## Step 1: Read Data and Rename Columns

In [None]:
import pandas as pd

# Interactive file picker if file not found
import os
if not os.path.exists("data/Automobile_data.csv"):
    import tkinter as tk
    from tkinter import filedialog
    root = tk.Tk()
    root.withdraw()
    file_path = filedialog.askopenfilename(title="Select Automobile_data.csv", filetypes=[("CSV files", "*.csv")])
    if file_path:
        df = pd.read_csv(file_path)
    else:
        raise FileNotFoundError("No file selected. Please select a valid CSV file.")
else:
    df = pd.read_csv("data/Automobile_data.csv")

df.rename(columns={
    'r': 'range_km',
    'm (kg)': 'mass_kg',
    'Mt': 'co2_emission_tons',
    'Ewltp (g/km)': 'co2_wltp_g_per_km',
    'Ft': 'fuel_type',
    'Fm': 'fuel_mix',
    'ec (cm3)': 'engine_capacity_cc',
    'ep (KW)': 'engine_power_kw',
    'z (Wh/km)': 'energy_consumption_whpkm',
    'Erwltp (g/km)': 'co2_reduction_wltp_gpkm',
    'Fuel consumption': 'fuel_consumption',
    'Electric range (km)': 'electric_range_km'
}, inplace=True)

df.head()
print(df.columns.tolist())


## Step 2: Handle Missing Values

In [3]:
# Fill numerical columns with median
num_cols = df.select_dtypes(include='number').columns
df[num_cols] = df[num_cols].fillna(df[num_cols].median())

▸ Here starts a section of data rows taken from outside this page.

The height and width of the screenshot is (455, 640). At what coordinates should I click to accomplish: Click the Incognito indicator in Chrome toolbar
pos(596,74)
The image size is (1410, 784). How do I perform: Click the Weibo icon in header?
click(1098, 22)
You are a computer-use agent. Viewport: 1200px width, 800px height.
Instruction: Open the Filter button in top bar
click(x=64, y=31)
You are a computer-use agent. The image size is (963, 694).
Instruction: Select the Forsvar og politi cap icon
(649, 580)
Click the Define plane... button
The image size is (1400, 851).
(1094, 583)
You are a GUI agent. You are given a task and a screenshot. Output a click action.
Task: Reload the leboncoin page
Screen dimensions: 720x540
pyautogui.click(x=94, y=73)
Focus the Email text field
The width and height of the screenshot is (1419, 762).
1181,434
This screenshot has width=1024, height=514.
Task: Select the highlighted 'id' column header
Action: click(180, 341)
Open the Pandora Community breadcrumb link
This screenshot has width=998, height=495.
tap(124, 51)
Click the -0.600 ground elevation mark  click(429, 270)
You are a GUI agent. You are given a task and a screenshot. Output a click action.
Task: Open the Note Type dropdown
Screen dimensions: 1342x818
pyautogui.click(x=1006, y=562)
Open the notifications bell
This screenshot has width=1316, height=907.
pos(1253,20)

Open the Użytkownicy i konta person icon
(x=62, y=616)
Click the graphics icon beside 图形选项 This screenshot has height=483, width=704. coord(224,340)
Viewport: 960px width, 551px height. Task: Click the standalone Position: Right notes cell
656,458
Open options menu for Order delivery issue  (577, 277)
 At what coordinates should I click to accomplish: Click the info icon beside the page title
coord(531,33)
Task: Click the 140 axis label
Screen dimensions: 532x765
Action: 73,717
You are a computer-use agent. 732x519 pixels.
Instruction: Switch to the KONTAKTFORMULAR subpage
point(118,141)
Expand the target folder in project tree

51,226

# Fill categorical columns with mode
cat_cols = df.select_dtypes(include='object').columns
df[cat_cols] = df[cat_cols].fillna(df[cat_cols].mode().iloc[0])

## Step 3: Feature Engineering

In [4]:
# Example feature: power to weight ratio
df['power_to_weight'] = df['engine_power_kw'] / df['mass_kg']

## Step 4: Outlier Removal

In [5]:
import numpy as np
df.columns = df.columns.str.strip()
def cap_outliers(df, cols):
    for col in cols:
        Q1 = df[col].quantile(0.25)
        Q3 = df[col].quantile(0.75)
        IQR = Q3 - Q1
        lower_bound = Q1 - 1.5 * IQR
        upper_bound = Q3 + 1.5 * IQR
        df[col] = df[col].clip(lower_bound, upper_bound)
    return df

cap_columns = ['Fuel consumption', 'mass_kg', 'engine_power_kw', 'co2_wltp_g_per_km']
df = cap_outliers(df, cap_columns)


In [6]:
# Check if any missing values remain
missing_summary = df.isnull().sum()
print("Missing Values After Imputation:\n", missing_summary[missing_summary > 0])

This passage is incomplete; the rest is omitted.